Présenté au Festival de Cannes 2024, le nouveau film de fiction ancré fortement dans le réel de Rithy Panh, Rendez-vous avec Pol Pot, continue son exploration des atrocités des Khmers rouges au Cambodge de 1975 à 1979.
Trois journalistes se rendent au Cambodge, alors que le pays a sombré dans le totalitarisme des khmers rouges, un mouvement révolutionnaire paysan. Ils se sont embarqués dans un reportage sur la situation dans le pays (qui s’inspire d’une histoire tristement vraie) avec l’idée de découvrir ce qui se passe réellement dans le pays et de rencontrer son grand leader, Pol Pot. Ce récit est adapté des écrits de la journaliste américaine Elizabeth Becker, interprétée dans le film par Irène Jacob (même si les personnages originaux ont été remplacés par des personnages français).
Si Rithy Panh aborde si souvent cette période atroce, c’est parce qu’il en fait son devoir. Enfant, lui-même a été victime de la barbarie de ce régime de la « Kampuchéa démocratique« : il y perdit ses parents et des membres de sa famille. Ce n’est donc pas avec le même regard qu’un simple documentaliste spécialisé de cette époque que Rithy Panh aborde la question des Khmers rouges. Il est habité par une mission : utiliser le cinéma pour exprimer l’inimaginable, mais surtout pour que ce drame soit parfaitement documenté et ne soit jamais oublié.
Un traitement tout en finesse
Loin de la simple vengeance envers un régime qui lui a tout volé, le cinéaste a pris la distance nécessaire avec son sujet et il le démontre avec une finesse impeccable dans sa réalisation. Petite touche par petite touche, il dépeint un monde qui a transformé un idéal révolutionnaire en faveur de l’équité pour tous, en une machine à déplacer, à terroriser, à massacrer des populations entières. Il suggère ce désastre avec ce que l’on voit et ce que l’on ne voit pas : des villes fantômes, des charniers, des villages abandonnés ou en proie à la famine et à la maladie. Il décortique également la mentalité fanatique des soldats Khmers rouges. Qui sont-ils ? Pourquoi font-ils cela ? Par quelle force invisible sont-ils poussés à faire de telles choses ?

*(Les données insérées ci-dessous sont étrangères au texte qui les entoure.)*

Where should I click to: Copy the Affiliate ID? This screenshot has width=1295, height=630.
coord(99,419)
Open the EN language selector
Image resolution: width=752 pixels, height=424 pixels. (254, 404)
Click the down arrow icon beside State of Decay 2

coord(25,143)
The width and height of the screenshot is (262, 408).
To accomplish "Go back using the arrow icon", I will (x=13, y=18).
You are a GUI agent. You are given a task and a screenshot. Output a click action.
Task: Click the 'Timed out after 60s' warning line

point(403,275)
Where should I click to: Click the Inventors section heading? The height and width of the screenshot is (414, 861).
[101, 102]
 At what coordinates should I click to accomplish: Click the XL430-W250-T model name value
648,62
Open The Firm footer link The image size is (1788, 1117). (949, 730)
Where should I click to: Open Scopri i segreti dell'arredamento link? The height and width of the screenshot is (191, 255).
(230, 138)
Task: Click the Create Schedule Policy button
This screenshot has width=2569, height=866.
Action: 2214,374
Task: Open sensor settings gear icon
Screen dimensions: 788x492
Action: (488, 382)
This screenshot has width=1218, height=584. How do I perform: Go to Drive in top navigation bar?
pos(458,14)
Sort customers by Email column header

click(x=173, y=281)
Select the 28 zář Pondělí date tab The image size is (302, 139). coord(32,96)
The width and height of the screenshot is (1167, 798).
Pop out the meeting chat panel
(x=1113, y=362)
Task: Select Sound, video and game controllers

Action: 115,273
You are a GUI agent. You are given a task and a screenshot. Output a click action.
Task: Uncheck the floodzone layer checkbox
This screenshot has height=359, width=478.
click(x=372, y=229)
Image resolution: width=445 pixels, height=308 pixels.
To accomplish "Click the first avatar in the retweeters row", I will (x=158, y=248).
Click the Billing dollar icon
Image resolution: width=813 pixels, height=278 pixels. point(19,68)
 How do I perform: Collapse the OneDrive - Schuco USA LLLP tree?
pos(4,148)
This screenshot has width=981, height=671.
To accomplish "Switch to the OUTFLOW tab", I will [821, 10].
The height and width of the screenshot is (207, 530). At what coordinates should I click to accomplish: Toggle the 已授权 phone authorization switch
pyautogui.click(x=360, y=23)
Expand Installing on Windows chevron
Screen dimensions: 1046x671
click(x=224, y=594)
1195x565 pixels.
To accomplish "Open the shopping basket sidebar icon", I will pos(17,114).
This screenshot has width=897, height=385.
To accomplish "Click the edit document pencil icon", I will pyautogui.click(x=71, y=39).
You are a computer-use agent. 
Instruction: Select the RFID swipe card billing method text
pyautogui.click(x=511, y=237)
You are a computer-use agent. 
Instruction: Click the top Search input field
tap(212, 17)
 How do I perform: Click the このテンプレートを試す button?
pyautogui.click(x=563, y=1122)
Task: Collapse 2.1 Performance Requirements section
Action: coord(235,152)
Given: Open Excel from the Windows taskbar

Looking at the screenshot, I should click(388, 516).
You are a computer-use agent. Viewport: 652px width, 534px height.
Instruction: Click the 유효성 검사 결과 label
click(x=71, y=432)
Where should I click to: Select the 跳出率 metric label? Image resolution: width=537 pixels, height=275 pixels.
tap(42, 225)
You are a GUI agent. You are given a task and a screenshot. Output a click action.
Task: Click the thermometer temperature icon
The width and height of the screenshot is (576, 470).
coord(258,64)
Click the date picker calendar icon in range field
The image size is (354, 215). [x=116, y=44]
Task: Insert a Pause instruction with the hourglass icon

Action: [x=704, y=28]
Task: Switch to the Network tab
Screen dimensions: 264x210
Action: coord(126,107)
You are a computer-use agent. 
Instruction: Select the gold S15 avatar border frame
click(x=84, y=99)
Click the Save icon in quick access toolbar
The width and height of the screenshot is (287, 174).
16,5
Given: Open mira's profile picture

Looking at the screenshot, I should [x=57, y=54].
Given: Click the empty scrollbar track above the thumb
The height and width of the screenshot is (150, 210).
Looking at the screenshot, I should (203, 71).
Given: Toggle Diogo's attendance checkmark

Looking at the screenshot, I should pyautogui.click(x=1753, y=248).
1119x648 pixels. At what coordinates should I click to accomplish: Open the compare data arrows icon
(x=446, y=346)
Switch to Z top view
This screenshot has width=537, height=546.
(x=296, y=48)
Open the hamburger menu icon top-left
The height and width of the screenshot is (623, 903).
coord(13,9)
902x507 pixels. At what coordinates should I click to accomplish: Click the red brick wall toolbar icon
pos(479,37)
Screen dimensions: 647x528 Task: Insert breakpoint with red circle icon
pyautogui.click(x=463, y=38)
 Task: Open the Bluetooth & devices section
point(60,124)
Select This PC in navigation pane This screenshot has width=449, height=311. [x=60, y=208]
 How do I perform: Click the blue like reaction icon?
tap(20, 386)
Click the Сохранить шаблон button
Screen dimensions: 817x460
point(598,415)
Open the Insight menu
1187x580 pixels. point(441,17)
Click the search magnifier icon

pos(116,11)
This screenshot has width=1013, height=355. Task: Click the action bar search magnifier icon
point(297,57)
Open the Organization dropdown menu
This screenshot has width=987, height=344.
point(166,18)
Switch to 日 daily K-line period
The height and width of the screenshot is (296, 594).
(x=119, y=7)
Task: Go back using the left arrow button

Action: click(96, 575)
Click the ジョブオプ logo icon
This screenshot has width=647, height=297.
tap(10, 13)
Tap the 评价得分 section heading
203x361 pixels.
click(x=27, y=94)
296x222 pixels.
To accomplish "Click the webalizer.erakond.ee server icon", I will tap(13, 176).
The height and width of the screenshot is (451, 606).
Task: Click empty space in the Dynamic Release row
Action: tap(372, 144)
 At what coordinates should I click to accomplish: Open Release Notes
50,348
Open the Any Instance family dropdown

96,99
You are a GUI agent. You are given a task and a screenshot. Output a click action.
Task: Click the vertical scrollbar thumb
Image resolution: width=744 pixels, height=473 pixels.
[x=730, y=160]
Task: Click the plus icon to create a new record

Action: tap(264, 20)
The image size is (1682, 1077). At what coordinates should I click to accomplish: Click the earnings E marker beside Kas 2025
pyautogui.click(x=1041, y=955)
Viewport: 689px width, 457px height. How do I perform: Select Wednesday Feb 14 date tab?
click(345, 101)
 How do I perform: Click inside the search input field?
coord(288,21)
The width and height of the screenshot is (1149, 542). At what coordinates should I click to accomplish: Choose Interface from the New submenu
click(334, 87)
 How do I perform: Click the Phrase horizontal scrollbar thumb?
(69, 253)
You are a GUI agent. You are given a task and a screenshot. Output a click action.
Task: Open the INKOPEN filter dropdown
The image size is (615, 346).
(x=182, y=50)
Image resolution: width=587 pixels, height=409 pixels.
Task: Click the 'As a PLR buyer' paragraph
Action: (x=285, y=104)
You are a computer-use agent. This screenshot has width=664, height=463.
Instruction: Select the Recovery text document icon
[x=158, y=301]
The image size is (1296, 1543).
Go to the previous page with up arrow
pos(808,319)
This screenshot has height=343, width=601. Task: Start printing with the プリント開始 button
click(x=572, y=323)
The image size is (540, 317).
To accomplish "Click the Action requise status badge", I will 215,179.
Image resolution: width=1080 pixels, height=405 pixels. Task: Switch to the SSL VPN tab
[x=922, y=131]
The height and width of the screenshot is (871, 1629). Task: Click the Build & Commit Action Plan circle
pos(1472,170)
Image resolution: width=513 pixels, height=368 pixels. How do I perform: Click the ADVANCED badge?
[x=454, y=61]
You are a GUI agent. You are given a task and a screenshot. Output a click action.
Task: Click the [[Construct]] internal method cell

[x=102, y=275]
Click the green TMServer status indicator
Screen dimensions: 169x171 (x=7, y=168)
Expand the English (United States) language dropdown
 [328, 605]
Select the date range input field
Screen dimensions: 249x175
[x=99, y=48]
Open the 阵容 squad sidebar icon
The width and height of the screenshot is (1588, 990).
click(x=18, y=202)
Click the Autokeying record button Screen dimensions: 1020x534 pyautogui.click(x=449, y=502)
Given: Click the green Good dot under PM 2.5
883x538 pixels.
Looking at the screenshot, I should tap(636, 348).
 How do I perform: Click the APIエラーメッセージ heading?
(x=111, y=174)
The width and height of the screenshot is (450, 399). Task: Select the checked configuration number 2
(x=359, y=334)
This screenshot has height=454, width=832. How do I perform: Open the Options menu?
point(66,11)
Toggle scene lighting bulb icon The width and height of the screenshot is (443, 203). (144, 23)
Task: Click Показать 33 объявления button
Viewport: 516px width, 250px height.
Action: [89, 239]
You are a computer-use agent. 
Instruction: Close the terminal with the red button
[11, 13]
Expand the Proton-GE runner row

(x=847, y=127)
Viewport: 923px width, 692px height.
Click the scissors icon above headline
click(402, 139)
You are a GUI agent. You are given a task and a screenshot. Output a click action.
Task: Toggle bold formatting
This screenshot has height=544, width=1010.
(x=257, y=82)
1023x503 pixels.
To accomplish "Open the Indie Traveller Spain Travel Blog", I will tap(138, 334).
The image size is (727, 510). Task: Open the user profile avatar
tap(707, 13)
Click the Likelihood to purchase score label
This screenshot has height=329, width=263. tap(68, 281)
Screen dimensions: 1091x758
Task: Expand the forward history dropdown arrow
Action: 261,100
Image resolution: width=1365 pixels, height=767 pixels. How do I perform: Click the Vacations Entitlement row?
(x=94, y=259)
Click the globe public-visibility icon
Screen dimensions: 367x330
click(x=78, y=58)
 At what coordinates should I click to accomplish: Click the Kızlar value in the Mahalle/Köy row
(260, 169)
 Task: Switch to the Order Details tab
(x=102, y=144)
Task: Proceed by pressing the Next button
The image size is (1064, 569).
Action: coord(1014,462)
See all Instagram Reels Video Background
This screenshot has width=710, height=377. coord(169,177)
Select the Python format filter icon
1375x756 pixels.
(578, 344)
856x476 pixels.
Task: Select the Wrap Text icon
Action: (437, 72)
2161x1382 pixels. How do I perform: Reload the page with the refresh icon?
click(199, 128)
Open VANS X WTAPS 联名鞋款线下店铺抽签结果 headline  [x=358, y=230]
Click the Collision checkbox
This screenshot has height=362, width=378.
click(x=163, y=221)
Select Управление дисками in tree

Pour cela, il utilise un arsenal de techniques propres au cinéma pour conter le récit de ces trois journalistes qui ne s’attendaient pas à ce qu’ils allaient découvrir. Par moments, il intègre des films documentaires directement dans le cadre de la fiction ; il filme aussi des petites figurines de ses personnages qui représentent des séquences de l’histoire. Ce mélange de techniques participe à construire un récit frappant, émouvant et qui fait réfléchir le spectateur sur le sujet.
Intellectuels, gens de la ville… Tous ont fait les frais d’un régime cruel qui voyait en eux un ennemi de la révolution. Ce que montre aussi Rendez-vous avec Pol Pot, c’est l’aveuglement de certains intellectuels occidentaux par rapport à ce qu’était vraiment le régime. Ces personnes sont incarnées par le personnage de Alain Cariou (Grégoire Colin) qui admire dans un premier temps ce qui a été accompli par les Khmers rouges, quitte à se voiler volontairement la face sur la situation. Personne ne se doutait réellement de l’ampleur de l’horreur.
Le long-métrage de Rithy Panh est donc une œuvre nécessaire au cinéma, mais avant tout pour l’humanité. Comme pour les camps d’extermination et de concentration nazis, il est ô combien obligatoire parler de ces histoires, de les faire ressentir émotionnellement à travers différentes formes.
Rendez-vous avec Pol Pot sort le 5 juin au cinéma. Retrouvez toutes nos critiques du Festival de Cannes 2024 ici.
Avis
Avec son style épuré, mais frappant, le cinéaste Rithy Panh signe un film d'une grande justesse à propos d'un régime totalitaire, coupable de nombreuses atrocités sur son propre peuple, les Khmers rouges. Ce témoignage d'un petit groupe de journalistes, inspiré d'une histoire vraie, est un film nécessaire.